=== ENTRIES PROVIDED ===

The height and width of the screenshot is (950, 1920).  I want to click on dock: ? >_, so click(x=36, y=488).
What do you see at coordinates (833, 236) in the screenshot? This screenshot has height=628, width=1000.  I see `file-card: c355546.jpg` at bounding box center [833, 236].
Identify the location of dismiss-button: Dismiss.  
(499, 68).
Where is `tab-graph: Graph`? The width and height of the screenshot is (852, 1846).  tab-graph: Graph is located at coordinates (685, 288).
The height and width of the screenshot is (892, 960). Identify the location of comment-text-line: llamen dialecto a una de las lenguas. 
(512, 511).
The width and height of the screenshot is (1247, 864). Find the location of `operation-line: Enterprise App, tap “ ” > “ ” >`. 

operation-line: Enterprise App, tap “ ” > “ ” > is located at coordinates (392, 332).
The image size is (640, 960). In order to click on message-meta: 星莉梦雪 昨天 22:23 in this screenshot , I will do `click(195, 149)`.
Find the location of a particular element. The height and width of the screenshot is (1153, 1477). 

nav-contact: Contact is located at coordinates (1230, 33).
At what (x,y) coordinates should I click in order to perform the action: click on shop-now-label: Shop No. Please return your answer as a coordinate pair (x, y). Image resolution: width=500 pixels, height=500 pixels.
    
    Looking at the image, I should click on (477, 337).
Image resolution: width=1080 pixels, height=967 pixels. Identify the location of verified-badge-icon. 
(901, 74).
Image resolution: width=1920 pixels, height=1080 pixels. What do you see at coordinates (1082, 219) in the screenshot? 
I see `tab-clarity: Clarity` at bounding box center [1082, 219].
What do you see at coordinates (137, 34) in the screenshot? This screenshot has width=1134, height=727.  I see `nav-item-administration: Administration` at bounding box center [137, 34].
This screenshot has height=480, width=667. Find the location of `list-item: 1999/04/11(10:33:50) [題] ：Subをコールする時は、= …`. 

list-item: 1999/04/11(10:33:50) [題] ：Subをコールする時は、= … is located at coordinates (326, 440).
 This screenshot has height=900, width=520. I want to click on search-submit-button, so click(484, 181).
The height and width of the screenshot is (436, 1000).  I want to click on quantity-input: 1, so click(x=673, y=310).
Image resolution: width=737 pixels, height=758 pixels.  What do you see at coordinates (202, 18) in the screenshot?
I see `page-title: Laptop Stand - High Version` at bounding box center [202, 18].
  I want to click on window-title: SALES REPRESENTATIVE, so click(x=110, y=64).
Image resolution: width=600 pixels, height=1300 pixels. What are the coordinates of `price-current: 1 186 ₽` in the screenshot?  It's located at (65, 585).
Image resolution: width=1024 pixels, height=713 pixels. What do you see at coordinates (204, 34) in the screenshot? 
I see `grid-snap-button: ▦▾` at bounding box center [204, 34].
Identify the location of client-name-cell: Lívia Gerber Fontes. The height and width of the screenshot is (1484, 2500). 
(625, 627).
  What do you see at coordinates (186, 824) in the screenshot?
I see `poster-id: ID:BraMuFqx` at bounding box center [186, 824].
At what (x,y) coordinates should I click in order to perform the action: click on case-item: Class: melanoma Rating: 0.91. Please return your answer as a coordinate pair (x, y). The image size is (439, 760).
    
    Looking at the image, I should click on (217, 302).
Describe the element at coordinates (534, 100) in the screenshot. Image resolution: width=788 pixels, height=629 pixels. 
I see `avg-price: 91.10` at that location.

===

▸ **TASK TO CARRY OUT**: Please rewrite the material from the line containing "Describe the element" through the end of the material, replacing "screenshot" with "image" and leaving everything else unchanged.

▸ **FINISHED TASK**:
Describe the element at coordinates (534, 100) in the image. Image resolution: width=788 pixels, height=629 pixels. 
I see `avg-price: 91.10` at that location.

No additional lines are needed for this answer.